Cordura y sensatez

Por: Gustavo Duncan
Tomado de EL PAIS

Varios hechos de las pasadas elecciones llaman a exigir cordura y sensatez al Presidente y a otras fuerzas políticas que no han tenido un comportamiento responsable frente a los potenciales riesgos de retaliaciones violentas alrededor de la competencia democrática.

Más de 20 candidatos pertenecientes a la coalición de gobierno fueron asesinados durante estas elecciones. Y, al respecto, fue poco lo que la izquierda democrática denunció y se solidarizó con sus contradictores. Ellos, que han padecido miles de muertos a lo largo del juego político, al menos han debido hacer un llamamiento o un acto de respaldo al Gobierno para evitar más derramamiento de sangre. No sólo por cuestiones sinceras de rechazo a la violencia venga de donde venga, sino también porque la izquierda pacífica no puede olvidar que de un puñado de asesinatos arrancan cadenas de retaliaciones que luego no se sabe con cuántos centenares o miles de magnicidios termina.

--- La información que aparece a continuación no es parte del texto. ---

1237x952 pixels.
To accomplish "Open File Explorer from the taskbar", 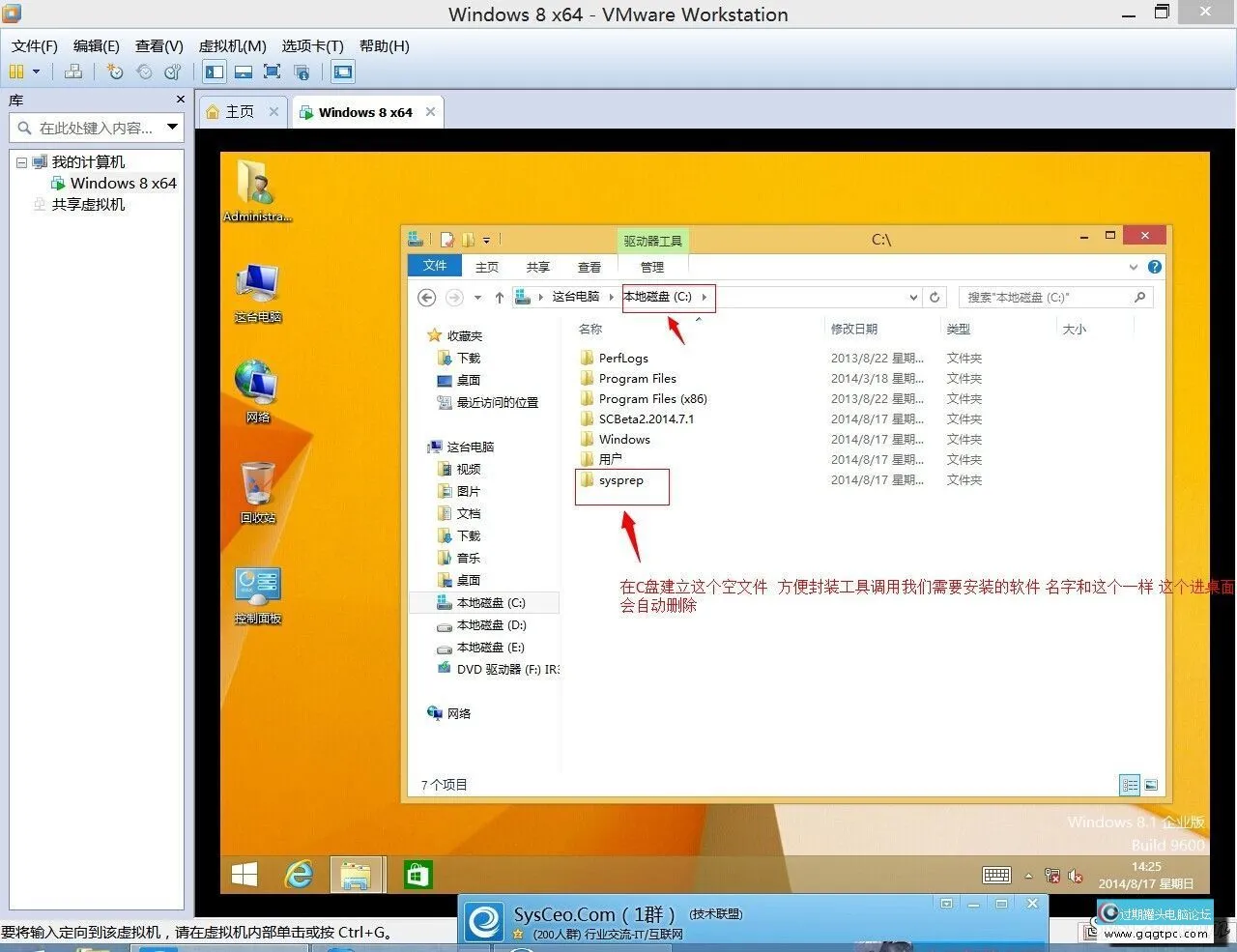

Más grave ha sido la reacción del Presidente. En vez de llamar a la cordura y a la sensatez a todas las fuerzas políticas en contienda para evitar más violencia, ha insistido en acusar a sus opositores de apologistas de la combinación de todas las formas de lucha. Insinuar sin nombre propio al candidato del Polo a la Alcaldía de Bogotá de simpatizar con la subversión no es conveniente con los objetivos de la Seguridad Democrática ni es sensato con la realidad.

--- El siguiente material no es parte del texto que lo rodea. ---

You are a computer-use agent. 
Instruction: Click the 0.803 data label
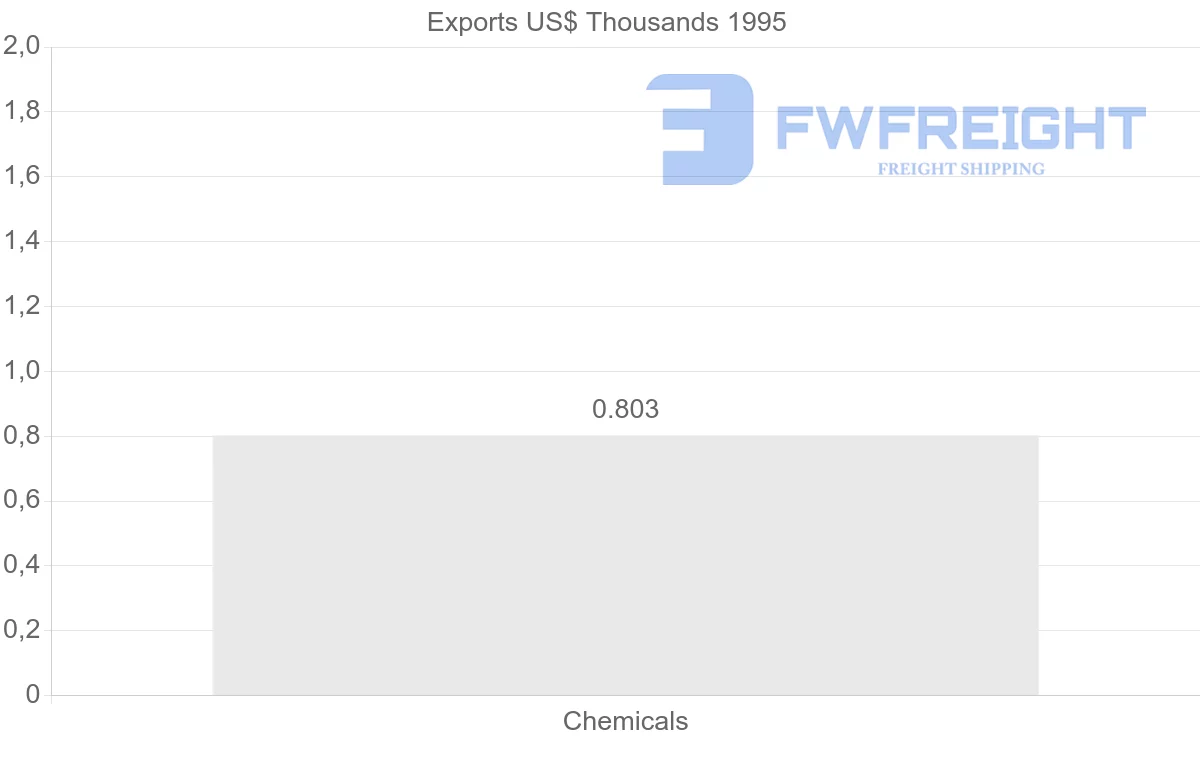click(626, 409)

En el Polo Democrático, eventualmente, pueden existir ciertos cuadros y facciones que aún vean con simpatía e incluso justifiquen la lucha armada. Pero en medio de las elecciones en Bogotá, donde está claro que el candidato de la oposición de ningún modo está vinculado ni simpatiza con la guerrilla, hacer ese tipo de denuncias resulta incendiario e inútil desde el punto de vista político. Las potenciales ganancias que se obtienen para el candidato amigo -y que para el caso resultaron pérdidas-, podrían terminar justificando en muchos municipios pequeños y medianas ciudades una cadena de asesinatos que a lo único que llevarían es a favorecer a los sectores armados de la izquierda y a narcotraficantes y políticos inescrupulosos.

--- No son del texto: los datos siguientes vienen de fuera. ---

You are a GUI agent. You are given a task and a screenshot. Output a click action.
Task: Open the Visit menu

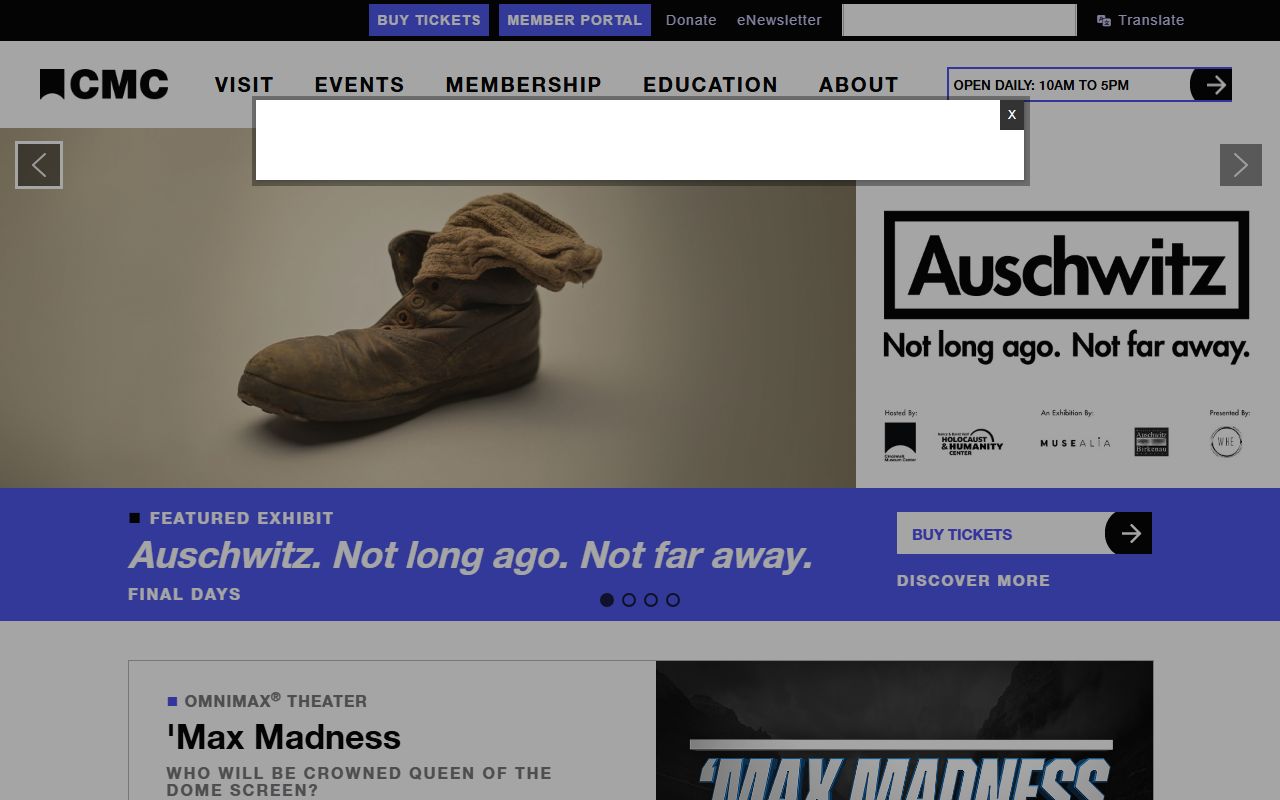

Esta historia ya es conocida en el país y no tiene perdón repetirla. En los 80, cuando la masacre de la UP, es casi seguro que en los asesinatos de los candidatos presidenciales, senadores y figuras representativas de la izquierda, participaron personajes nacionales de la extrema derecha, pero en la ejecución de los miles de activistas anónimos de los municipios y veredas se trató de otra lógica y otros actores. La mayoría de los asesinatos que sucedieron en el día a día tuvieron su origen en motivos más mezquinos y perversos. Se trataba de un mecanismo para acceder o mantenerse en el poder por parte de élites inescrupulosas o narcotraficantes que, progresivamente, se hicieron a una hegemonía regional como ‘El Mexicano’ Rodríguez Gacha. El asesinato de la oposición no era una respuesta ideológica a la combinación de todas las formas de lucha, sino un modelo pragmático para ganar elecciones menores y asegurar la impunidad de los dos tipos de empresas criminales que se impondrían como el mejor negocio de las regiones colombianas: la coca y los votos.

Por eso, en medio de un escenario de surgimiento de una tercera generación paramilitar, de un auge del narcotráfico y de una guerrilla que rechaza la estrategia no violenta de amplios sectores del Polo Democrático, estigmatizar la oposición es un acto contra toda cordura y sensatez.